▶ PROBLEM STATEMENT
Write out the material below exactly, beginning at the line that contains "Task: Click the Госуслуги logo" and ending with its last line, both ends included; write nothing else.

▶ MATERIAL PROVIDED

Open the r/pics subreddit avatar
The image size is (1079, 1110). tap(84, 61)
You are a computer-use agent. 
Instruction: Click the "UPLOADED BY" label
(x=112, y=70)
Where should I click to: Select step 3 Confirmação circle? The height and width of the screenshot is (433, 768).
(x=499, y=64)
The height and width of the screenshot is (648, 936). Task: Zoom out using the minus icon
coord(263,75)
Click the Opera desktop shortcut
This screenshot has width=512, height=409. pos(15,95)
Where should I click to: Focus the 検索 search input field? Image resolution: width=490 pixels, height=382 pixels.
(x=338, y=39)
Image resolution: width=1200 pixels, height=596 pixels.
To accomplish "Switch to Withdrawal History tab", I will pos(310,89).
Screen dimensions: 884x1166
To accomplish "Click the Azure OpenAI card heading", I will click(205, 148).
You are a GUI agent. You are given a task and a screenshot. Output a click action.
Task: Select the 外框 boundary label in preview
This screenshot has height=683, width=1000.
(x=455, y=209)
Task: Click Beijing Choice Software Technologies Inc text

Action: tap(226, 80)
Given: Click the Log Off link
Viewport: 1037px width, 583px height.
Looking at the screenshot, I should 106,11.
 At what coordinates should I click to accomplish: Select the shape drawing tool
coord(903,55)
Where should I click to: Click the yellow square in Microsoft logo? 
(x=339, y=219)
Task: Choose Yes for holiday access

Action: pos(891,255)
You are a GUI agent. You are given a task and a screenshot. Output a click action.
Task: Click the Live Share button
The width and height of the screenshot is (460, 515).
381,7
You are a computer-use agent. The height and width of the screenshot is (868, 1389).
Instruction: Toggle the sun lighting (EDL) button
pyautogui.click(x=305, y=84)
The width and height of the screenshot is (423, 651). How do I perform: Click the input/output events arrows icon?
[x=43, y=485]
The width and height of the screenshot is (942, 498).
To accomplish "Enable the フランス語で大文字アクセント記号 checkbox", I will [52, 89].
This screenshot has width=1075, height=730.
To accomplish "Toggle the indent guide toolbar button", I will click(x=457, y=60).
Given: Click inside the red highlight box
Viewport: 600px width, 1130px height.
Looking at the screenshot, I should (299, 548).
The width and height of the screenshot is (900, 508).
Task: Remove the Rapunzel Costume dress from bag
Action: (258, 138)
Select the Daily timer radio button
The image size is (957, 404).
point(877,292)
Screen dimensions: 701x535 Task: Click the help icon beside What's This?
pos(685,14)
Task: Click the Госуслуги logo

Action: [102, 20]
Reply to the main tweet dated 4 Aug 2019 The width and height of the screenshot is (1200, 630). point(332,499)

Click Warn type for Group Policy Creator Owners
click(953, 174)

▶ ANSWER TO THIS EXERCISE
Task: Click the Госуслуги logo

Action: [102, 20]
Reply to the main tweet dated 4 Aug 2019 The width and height of the screenshot is (1200, 630). point(332,499)

Click Warn type for Group Policy Creator Owners
click(953, 174)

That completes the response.